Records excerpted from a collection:
+--

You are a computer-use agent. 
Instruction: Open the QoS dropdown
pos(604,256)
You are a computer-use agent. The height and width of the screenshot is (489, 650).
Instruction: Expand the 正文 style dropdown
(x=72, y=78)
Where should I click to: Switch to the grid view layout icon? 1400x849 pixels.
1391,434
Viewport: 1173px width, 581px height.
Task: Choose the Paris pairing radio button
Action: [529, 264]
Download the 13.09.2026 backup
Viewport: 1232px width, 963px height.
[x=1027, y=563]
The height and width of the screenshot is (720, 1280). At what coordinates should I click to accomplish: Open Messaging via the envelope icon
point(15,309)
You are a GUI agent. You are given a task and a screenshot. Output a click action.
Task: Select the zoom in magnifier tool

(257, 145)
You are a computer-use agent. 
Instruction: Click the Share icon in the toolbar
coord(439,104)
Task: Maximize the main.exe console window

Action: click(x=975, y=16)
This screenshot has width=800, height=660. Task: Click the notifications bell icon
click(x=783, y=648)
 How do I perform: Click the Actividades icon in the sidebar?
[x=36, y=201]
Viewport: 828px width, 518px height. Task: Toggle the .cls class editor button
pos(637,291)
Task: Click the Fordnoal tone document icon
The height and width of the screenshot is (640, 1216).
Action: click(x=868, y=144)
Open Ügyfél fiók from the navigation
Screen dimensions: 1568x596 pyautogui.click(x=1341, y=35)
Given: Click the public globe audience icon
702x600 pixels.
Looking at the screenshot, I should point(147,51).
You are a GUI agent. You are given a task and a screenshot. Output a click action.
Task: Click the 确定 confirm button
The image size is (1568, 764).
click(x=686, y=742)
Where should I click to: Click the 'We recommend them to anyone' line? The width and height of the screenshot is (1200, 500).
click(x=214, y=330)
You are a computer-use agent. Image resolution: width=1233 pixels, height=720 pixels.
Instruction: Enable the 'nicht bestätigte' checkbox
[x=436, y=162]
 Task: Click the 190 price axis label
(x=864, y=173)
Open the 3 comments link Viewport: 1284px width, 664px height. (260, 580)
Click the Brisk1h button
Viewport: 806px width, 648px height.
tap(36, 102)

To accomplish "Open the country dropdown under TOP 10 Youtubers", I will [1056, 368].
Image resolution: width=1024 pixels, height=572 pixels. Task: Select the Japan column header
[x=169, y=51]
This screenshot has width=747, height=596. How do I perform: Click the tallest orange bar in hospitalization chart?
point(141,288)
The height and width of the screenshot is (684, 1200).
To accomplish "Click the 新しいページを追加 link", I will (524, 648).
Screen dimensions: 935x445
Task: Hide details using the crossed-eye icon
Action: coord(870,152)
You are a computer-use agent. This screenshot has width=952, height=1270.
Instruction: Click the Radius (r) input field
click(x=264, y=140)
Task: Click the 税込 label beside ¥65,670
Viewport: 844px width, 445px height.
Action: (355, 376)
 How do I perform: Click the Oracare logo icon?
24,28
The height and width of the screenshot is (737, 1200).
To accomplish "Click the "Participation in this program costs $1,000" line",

+--

Your instructions: Would you please copy exactly the part of the entries above that begins at the line containing "Task: Click the 190 price axis label" and ends at the line containing "The height and width of the screenshot is (737, 1200).", both lines included?

Task result:
 Task: Click the 190 price axis label
(x=864, y=173)
Open the 3 comments link Viewport: 1284px width, 664px height. (260, 580)
Click the Brisk1h button
Viewport: 806px width, 648px height.
tap(36, 102)

To accomplish "Open the country dropdown under TOP 10 Youtubers", I will [1056, 368].
Image resolution: width=1024 pixels, height=572 pixels. Task: Select the Japan column header
[x=169, y=51]
This screenshot has width=747, height=596. How do I perform: Click the tallest orange bar in hospitalization chart?
point(141,288)
The height and width of the screenshot is (684, 1200).
To accomplish "Click the 新しいページを追加 link", I will (524, 648).
Screen dimensions: 935x445
Task: Hide details using the crossed-eye icon
Action: coord(870,152)
You are a computer-use agent. This screenshot has width=952, height=1270.
Instruction: Click the Radius (r) input field
click(x=264, y=140)
Task: Click the 税込 label beside ¥65,670
Viewport: 844px width, 445px height.
Action: (355, 376)
 How do I perform: Click the Oracare logo icon?
24,28
The height and width of the screenshot is (737, 1200).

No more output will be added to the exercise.